Tuesday, January 27, 2015

Soldier, Sailor, Gingerbread Maker: Gingerbread for Liberty! How a German Baker Helped Win the American Revolution by Mara Rockliff

EVERYONE IN PHILADELPHIA KNEW THE GINGERBREAD BAKER. HIS HONEST FACE, HIS BOOMING VOICE.... AND, OF COURSE, HIS GINGERBREAD, THE BEST IN PHILADELPHIA.

AND YET, DESPITE HIS CARE, THERE ALWAYS SEEMED TO BE BROKEN PIECES FOR THE HUNGRY CHILDREN WHO FOLLOWED THEIR NOSES TO HIS SPICY-SMELLING SHOP.

"NO EMPTY BELLIES HERE!" THE BAKER BELLOWED. "NOT IN MY AMERICA!"

Christopher Ludwick was a German immigrant whose belly was often empty until he sailed to America and opened his own bakery. He was famous for his gingerbread, but also for his citizenship, contributing generously to the life of his adopted city.

And then independence from the old world was suddenly in the air, and the baker felt the call to join George Washington's army.

"WHERE ARE YOU GOING?" HIS WIFE ASKED.

"TO FIGHT FOR MY AMERICA!" HE SAID. "I WAS A SOLDIER ONCE."

"YOU ARE A BAKER NOW, AND YOU ARE OLD AND FAT," SHE SAID.

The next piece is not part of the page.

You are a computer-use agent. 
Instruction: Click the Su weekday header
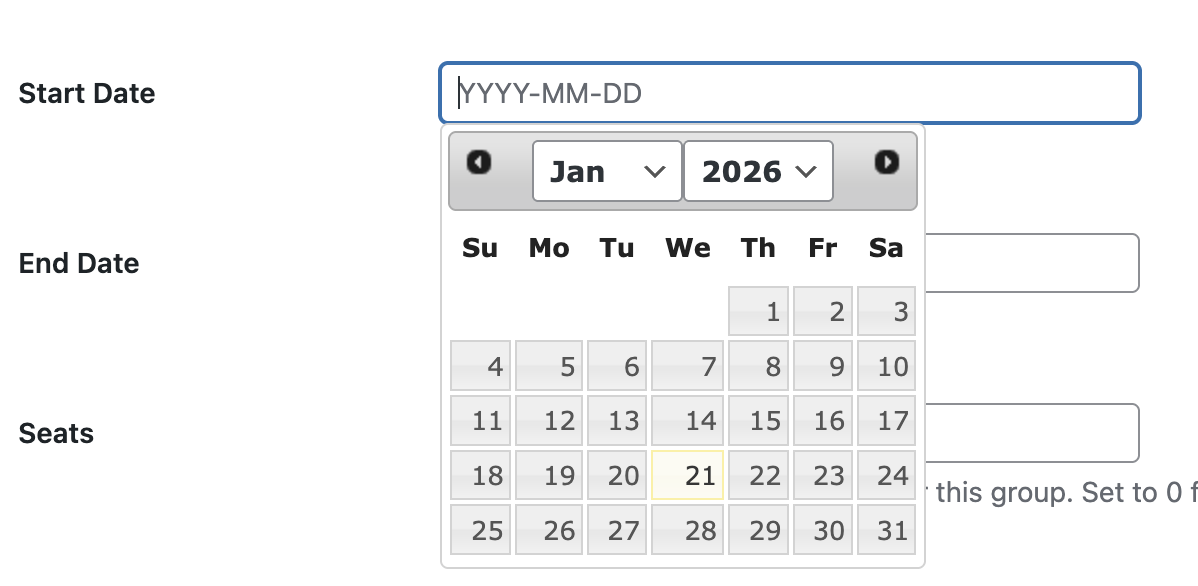pos(480,248)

But Washington's citizen army was young and hungry and General Washington saw just what the gingerbread baker could do for his ragtag army, and soon Ludwick was turning out loaves of nourishing bread and the occasional sweet gingerbread soldier cookie for the troops.

"NO EMPTY BELLIES HERE!" THE BAKER SAID.

And when German mercenaries were hired to fight for the English king, the baker-turned-spy secretly won over many of those hungry young Hessians to join the Americans at a crucial moment with his promise:

"NO EMPTY BELLIES IN MY AMERICA!" HE TOLD THEM.

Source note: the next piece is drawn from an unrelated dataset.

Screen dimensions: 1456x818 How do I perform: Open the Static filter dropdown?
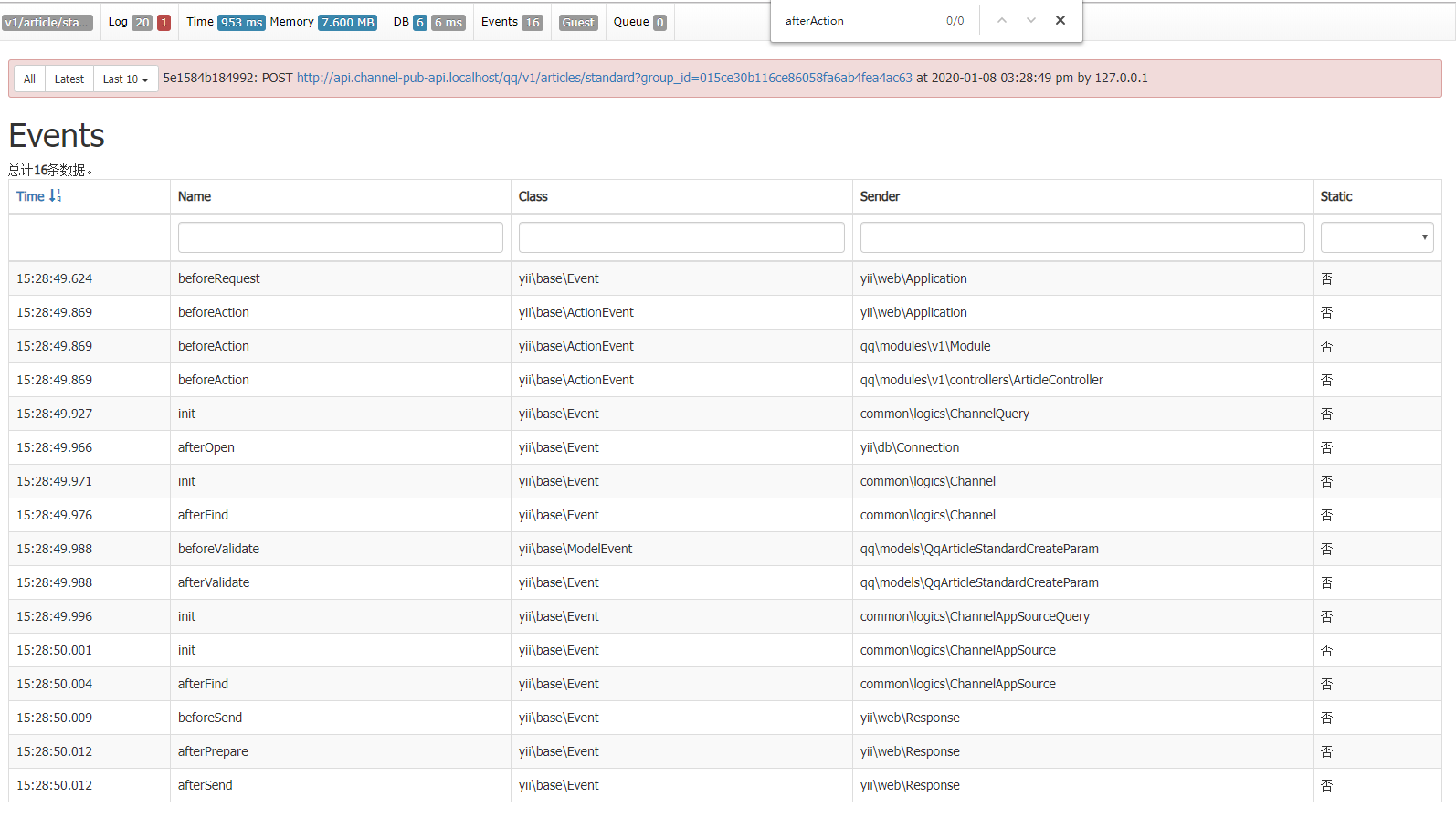pyautogui.click(x=1376, y=237)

"An army travels on its stomach," goes the old saying. Washington understood that well, and his ebullient baker-in-chief soon set up a network of bakeries that finally fed the whole Continental Army.

Mara Rockliff's just published Gingerbread for Liberty!: How a German Baker Helped Win the American Revolution (Houghton Mifflin Harcourt, 2015) tells the story of Christopher Ludwick's devotion to his craft and to his adopted country, from his buttery frosted gingerbread dainties to his brave midnight mission, rowing alone across the bay to win over the boatloads of mercenaries in their own tongue and in the universal language of hunger. A humorous look at one of the more colorful little-known heroes of the American Revolution, Rockliff's account has great appeal, especially with its refrain of "No empty bellies in America," which kids will quickly adopt.

Artist Vincent X. Kirsch uses a gingerbread-themed palette in stylized illustrations that add to the fun of this true story of love of country. Mara Rockliff appends a brief bibliography historical note that points out that the Ludwick Foundation still provides resources for education in his beloved city so that there will be fewer hungry minds in his America.

Winning kudos from all reviewers, Rockliff's just published Gingerbread for Liberty!: How a German Baker Helped Win the American Revolution is a star-spangled treat and a terrific patriotic story for primary readers.